The records =>
+-------+

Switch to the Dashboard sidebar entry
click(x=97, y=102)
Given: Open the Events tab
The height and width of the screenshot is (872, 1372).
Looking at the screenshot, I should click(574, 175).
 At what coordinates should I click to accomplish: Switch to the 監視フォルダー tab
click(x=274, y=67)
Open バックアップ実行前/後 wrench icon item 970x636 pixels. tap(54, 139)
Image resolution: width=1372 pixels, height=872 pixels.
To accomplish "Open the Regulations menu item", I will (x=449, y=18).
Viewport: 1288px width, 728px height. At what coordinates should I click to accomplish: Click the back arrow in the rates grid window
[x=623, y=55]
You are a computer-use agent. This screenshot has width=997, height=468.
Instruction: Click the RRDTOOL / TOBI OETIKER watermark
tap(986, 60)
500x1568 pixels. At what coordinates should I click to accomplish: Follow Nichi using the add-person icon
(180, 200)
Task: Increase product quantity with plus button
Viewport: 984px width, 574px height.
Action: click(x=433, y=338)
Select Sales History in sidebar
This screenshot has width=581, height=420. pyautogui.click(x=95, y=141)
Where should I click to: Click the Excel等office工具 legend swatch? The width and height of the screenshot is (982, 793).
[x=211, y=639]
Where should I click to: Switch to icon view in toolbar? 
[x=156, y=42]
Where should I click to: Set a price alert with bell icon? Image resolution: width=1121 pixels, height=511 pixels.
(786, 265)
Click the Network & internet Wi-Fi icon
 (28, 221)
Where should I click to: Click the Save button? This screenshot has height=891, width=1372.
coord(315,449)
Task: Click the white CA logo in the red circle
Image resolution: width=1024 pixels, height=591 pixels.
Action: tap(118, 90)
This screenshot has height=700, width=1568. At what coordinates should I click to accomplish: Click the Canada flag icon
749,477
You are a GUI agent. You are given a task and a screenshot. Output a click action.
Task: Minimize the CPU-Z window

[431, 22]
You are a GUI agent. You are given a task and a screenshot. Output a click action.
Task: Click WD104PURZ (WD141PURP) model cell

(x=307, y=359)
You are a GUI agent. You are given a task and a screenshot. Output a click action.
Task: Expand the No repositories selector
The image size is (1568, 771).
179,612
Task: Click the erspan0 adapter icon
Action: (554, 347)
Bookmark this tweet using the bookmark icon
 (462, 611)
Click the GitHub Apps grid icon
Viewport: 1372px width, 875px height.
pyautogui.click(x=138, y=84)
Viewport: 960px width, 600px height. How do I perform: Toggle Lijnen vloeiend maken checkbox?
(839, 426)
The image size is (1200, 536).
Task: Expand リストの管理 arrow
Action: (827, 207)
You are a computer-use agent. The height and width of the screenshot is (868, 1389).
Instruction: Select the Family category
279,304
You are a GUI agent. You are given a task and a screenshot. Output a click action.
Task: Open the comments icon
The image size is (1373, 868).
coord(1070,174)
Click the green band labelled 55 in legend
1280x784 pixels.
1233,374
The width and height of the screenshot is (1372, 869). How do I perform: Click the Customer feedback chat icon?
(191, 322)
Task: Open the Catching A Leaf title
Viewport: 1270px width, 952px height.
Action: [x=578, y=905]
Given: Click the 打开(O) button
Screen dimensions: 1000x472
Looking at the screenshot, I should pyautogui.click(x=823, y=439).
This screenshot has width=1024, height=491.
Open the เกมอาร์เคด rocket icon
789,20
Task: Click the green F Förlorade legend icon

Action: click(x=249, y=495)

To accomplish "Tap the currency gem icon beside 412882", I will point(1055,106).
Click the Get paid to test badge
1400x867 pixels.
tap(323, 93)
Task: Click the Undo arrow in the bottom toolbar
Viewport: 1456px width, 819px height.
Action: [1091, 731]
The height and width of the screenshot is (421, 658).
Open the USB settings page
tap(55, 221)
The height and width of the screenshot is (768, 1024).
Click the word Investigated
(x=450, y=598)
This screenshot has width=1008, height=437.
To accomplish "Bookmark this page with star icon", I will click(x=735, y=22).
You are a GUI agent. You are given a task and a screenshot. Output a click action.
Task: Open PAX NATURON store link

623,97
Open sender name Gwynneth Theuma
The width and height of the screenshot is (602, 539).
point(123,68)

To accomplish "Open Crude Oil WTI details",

+-------+

Exercise directions => Copy the lines of the listing above word for word, beginning at the line that contains "Click the green band labelled 55 in legend" and stopping after the line that contains "should pyautogui.click(x=823, y=439).".

Finished exercise =>
Click the green band labelled 55 in legend
1280x784 pixels.
1233,374
The width and height of the screenshot is (1372, 869). How do I perform: Click the Customer feedback chat icon?
(191, 322)
Task: Open the Catching A Leaf title
Viewport: 1270px width, 952px height.
Action: [x=578, y=905]
Given: Click the 打开(O) button
Screen dimensions: 1000x472
Looking at the screenshot, I should pyautogui.click(x=823, y=439).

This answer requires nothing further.